### INSTRUCTIONS TO FOLLOW
Below are some records. Return exactly the lines from the one containing "Where should I" through the one containing "You are a GUI", both included, and only those.

### DATA RECORDS
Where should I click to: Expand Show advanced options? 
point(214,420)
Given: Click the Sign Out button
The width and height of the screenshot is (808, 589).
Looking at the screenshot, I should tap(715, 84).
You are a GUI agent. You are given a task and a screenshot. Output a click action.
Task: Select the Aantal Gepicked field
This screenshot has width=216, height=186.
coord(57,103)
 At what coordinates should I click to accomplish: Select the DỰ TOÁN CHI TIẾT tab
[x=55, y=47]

---

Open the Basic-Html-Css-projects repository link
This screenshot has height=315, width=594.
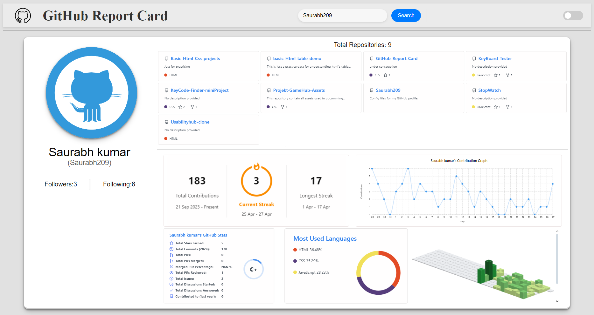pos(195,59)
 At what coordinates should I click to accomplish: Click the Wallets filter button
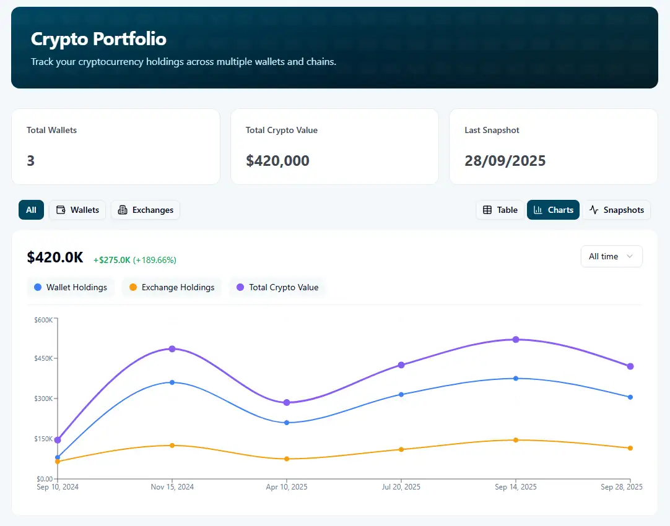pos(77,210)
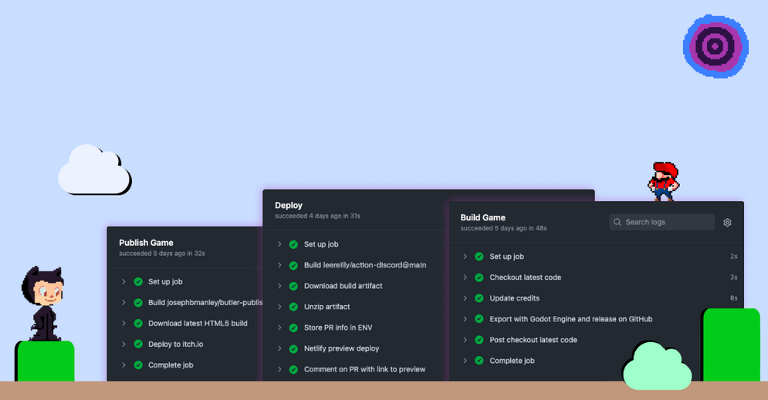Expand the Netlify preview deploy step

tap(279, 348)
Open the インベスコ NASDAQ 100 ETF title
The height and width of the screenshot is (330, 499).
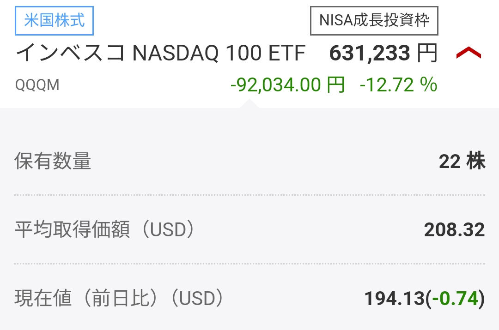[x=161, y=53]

### TASK OUTPUT
Where should I click to: Expand Show advanced options? 
point(214,420)
Given: Click the Sign Out button
The width and height of the screenshot is (808, 589).
Looking at the screenshot, I should tap(715, 84).
You are a GUI agent. You are given a task and a screenshot. Output a click action.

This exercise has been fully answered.